# Antique Kelvinator



## Forever_Remodeling (Oct 12, 2014)

I recently acquired a 1937 Kelvinator refrigerator.  It belonged to my grandparents.  I have 2 questions:

(1) Would this model still use ammonia vs freon for cooling?  Or was everything switched to freon by 1937?

(2) Where could I locate a repair/parts manual for this?

Any help is appreciated!


----------



## jeff1 (Oct 12, 2014)

Hi,

1) What does the model/serial tag say?
2) I wouldn't hold my breathe....but can try some of the restoration companies to see what is available...

LINK> http://www.appliance411.com/links/Restoration/

jeff.


----------



## carnuck (Oct 17, 2014)

Also the amc-list.com site (which is American Motors cars and Nash/Kelvinator enthusiasts)


----------



## Forever_Remodeling (Oct 17, 2014)

Thanks for the feedback! 

Unfortunately, there isn't a tag or label anywhere on the exterior of the refrigerator.  I am going to have to remove the back panel to see if there is anything there.

I will also check out the recommended website.........................


----------



## nealtw (Oct 17, 2014)

Heres a google seach, sometime a picture helps
https://www.google.ca/search?q=anti...a=X&ei=xa1BVL7zLtDtoASoq4KwBg&ved=0CAYQ_AUoAQ


----------



## Forever_Remodeling (Oct 18, 2014)

This would be the one................

http://galleryplus.ebayimg.com/ws/web/380720070181_1_0_1/1000x1000.jpg


----------



## jeff1 (Oct 18, 2014)

> Unfortunately, there isn't a tag or label anywhere on the exterior of the refrigerator. I am going to have to remove the back panel to see if there is anything there.



Nothing behind that lower front drawer panal?

jeff.


----------



## Forever_Remodeling (Oct 18, 2014)

Just brought it home today out of storage.  Much better to have it in front of me instead of going off of memory.

Yes there is this behind the lower drawer:

R6R  1125832          A1741V.   The A1741V is separate from the first set of numbers.  

Looking at it, my guess is that it is an ammonia system.   Surprisingly, the tubing looks great. No rust, corrosion, etc anywhere that I can see.   It also works fine.  

Now for the fun part.  Locating parts for it.   New door gasket and handle would make a good start  

Suggestions?


----------



## jeff1 (Oct 18, 2014)

Gasket...
http://www.appliance411.com/links/jump.cgi?ID=968
http://www.appliance411.com/links/jump.cgi?ID=969

jeff.


----------



## Forever_Remodeling (Oct 19, 2014)

Wow!  THANKS!


----------



## nealtw (Oct 19, 2014)

Might try these guys.
http://store.antiqueappliances.com/Refrigerator-Parts_c_1.html


----------

Record excerpts:
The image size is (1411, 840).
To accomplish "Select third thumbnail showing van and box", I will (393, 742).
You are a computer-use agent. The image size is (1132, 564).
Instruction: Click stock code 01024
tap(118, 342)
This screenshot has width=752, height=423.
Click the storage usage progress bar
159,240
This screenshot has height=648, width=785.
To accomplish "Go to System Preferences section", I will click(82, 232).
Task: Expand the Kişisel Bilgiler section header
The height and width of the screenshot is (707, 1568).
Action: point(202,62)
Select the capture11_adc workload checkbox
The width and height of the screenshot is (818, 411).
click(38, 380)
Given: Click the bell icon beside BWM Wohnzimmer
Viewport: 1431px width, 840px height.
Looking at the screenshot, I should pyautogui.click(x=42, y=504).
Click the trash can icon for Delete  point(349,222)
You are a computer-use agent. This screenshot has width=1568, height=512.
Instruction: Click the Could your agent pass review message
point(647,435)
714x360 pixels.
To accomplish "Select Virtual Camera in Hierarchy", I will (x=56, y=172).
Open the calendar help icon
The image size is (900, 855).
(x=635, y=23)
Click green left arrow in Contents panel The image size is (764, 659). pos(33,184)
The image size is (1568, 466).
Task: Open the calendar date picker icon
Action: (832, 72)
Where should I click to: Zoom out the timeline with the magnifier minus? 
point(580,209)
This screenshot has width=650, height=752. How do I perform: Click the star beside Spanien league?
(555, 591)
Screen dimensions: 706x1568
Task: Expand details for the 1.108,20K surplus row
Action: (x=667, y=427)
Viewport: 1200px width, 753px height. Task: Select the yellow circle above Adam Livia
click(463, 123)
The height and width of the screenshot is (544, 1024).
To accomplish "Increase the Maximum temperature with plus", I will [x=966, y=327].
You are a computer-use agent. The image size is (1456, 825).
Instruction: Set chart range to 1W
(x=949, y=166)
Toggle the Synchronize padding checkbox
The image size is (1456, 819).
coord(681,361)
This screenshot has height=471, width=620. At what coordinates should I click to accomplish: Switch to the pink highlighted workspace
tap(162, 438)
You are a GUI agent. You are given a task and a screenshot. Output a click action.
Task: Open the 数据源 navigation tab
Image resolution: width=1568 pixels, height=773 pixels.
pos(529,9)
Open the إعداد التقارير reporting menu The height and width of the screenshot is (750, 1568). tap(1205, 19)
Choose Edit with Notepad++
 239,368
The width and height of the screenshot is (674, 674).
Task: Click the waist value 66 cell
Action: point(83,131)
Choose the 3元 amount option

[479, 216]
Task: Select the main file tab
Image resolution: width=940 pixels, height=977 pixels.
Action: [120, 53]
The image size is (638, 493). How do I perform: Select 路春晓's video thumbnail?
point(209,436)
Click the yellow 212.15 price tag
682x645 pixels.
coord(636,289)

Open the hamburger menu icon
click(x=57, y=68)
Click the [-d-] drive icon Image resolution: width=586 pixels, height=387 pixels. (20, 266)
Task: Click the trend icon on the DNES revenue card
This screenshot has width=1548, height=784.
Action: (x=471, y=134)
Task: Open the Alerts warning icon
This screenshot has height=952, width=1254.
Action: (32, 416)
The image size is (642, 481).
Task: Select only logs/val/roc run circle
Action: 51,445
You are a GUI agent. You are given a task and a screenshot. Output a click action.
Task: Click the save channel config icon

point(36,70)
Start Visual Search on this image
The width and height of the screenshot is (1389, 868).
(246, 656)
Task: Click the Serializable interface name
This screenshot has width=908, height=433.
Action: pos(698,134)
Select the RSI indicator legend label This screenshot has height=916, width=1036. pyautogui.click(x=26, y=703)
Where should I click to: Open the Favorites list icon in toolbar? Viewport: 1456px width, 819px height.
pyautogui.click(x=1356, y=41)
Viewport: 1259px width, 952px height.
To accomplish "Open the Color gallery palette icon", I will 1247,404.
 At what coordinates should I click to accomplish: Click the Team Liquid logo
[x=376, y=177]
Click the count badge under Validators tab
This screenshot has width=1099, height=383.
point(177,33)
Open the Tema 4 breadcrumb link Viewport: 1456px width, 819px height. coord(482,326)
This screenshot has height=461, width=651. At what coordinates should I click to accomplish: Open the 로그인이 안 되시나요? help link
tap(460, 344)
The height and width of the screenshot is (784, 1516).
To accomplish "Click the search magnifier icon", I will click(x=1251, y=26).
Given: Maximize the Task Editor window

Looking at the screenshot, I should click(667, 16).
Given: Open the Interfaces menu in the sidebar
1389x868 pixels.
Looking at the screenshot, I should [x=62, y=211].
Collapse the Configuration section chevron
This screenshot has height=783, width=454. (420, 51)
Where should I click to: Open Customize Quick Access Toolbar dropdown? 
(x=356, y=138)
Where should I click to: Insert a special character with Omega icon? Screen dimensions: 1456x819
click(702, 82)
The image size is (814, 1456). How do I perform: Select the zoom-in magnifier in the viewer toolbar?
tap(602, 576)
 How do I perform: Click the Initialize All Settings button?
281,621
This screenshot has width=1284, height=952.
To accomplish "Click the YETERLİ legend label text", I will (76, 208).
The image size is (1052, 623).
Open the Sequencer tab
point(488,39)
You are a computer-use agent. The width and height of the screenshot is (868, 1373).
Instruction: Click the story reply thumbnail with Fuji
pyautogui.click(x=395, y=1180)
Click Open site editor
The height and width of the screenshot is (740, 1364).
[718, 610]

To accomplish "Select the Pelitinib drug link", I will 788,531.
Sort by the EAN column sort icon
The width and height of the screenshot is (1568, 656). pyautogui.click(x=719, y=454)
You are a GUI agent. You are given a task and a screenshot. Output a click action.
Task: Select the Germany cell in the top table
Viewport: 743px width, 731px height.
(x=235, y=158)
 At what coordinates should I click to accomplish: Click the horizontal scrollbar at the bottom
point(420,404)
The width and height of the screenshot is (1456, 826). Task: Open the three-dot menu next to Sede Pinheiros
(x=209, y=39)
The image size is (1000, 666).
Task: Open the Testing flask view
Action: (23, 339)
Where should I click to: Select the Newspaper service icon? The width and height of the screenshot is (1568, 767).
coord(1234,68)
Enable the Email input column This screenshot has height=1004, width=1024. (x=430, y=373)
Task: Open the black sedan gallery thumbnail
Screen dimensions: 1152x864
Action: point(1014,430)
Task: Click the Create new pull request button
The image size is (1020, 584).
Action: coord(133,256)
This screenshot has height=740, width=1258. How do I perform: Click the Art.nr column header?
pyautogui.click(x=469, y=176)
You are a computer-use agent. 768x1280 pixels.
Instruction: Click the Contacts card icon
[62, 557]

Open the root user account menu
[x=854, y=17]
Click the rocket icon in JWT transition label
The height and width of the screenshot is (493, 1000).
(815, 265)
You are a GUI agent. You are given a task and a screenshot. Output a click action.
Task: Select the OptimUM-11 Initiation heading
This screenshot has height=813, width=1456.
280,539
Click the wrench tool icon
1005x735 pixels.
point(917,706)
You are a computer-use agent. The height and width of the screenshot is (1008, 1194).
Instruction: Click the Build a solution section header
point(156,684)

What this exercise asks:
1) In the Kelvinator thread, condense the paragraph beginning "Looking at it, my guess" into a short bulleted list that keeps its main facts.
2) According to the Kelvinator thread, which site did carnuck suggest, and whose enthusiasts does it serve?
3) Retype, word for word, everything in the Kelvinator thread from "# Antique Kelvinator" down to "help is appreciated!".

Answer list:
1)
- Likely an ammonia system (a guess)
- Tubing looks great, with no visible rust or corrosion
- The refrigerator works fine

2) The amc-list.com site, which serves American Motors cars and Nash/Kelvinator enthusiasts.

3)
# Antique Kelvinator



## Forever_Remodeling (Oct 12, 2014)

I recently acquired a 1937 Kelvinator refrigerator.  It belonged to my grandparents.  I have 2 questions:

(1) Would this model still use ammonia vs freon for cooling?  Or was everything switched to freon by 1937?

(2) Where could I locate a repair/parts manual for this?

Any help is appreciated!